J'ai une petite question pour la communauté.

En gros cela concerne le ping,

je suis à l'extérieur de chez moi,

je lance un ping sur mon nom de domaine qui est redirigé sur mon serveur perso (nom de domaine gratuit avec No-IP)

j'évite les détails j'en viens au fait.

le ping me retour cela : 


> Request timeout for icmp_seq 0
> Request timeout for icmp_seq 1
> Request timeout for icmp_seq 2
> Request timeout for icmp_seq 3
> ...



Le ping au début ne détecte rien, mais ensuite il y à bien qqch qui remonte... 

donc ma question est la suivante : mon ping est bien arrivé à destination? si il me renvoi bien qqch c'est que qq part je n'ai pas de problème de ligne chez moi?

j'espère que je suis clair.

Merci d'avance.

CDT.


----------



## Rémi M (9 Juillet 2014)

Bonsoir,

Ton ping n'a pas atteint ton serveur ; La dernière réponse de la requête signifie que ton PC n'arrive pas à joindre ton hôte cible (ici ton domaine / serveur perso).

Sûrement une mauvaise redirection au niveau de ton routeur.


----------



## Link1993 (10 Juillet 2014)

Effectivement, un port a ouvrir (sur une livebox je parie !). Maus me rapel plus lequel.
Par contre un traceroute ou un ping avec port précisé marchera ! (80 si c'est un site web, 1751 pour vpn pptp, 22 pour ssh...)


----------



## mattoto (10 Juillet 2014)

Salut et merci pour vos réponses.

En gros, je suis actuellement en déplacement pro donc pas chez moi. 
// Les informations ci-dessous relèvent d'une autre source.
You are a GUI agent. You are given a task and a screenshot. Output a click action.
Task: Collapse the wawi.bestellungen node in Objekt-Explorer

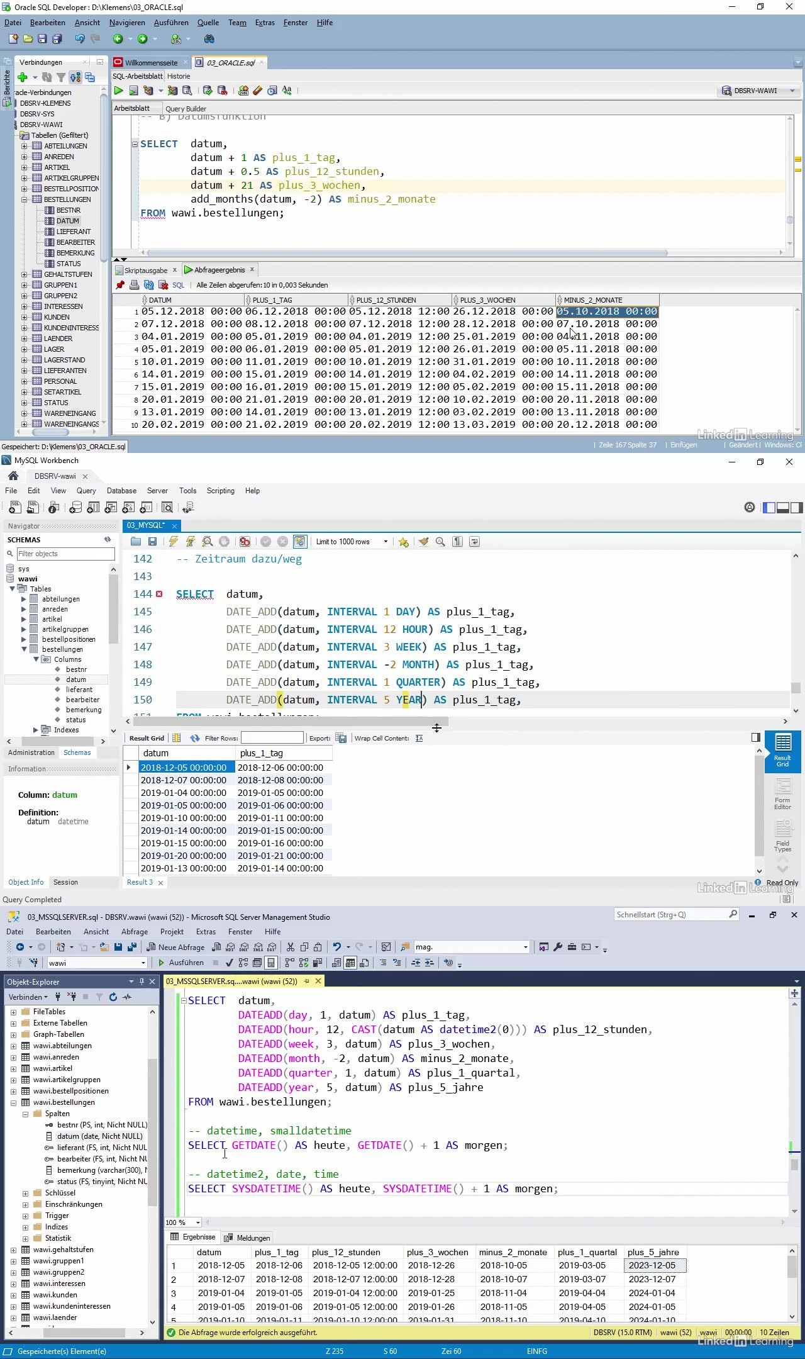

J'ai un serveur domestique basé sous Ubuntu Server 14.04 où je fais tourner un serveur Teamspeak 3 et Plex, qui fonctionnent correctement en local en et externe(et en temps normal).

mais justement hier connecté tranquillement sur mon serveur en ssh une coupure net...

je me suis dis que c'était la connexion de l'hotel qui devait avoir des problèmes.

je test (en dehors du wifi) avec mon telephone toujours pareil donc je test un ping sur mon nom de domaine rien, directement sur mon ip externe rien...

Non je n'ai pas de LiveBox je tourne sous une TC en mode Routeur-NAT Via le modem-routeur de mon FAI.

Aucun problème d'ouverture de ports ou autre.

finalement au bout d'une trentaine de minutes c'est revenu.

coupure de courant chez moi?

possible de vérifier dans les logs de mon serveur? 

enfin bref

j'étais surtout surpris de voir un TimeOut et après un retour du nom de mon FAI accompagné de mon IP externe...

donc je me demandé si malgré le TimeOut, il y avait tout de même un retour "positif" au moins de mon routeur (ma TC)

Cya


----------



## Link1993 (12 Juillet 2014)

Etonnant que ça redémarre après une coupure de courant 

Mais tant mieux ^^


----------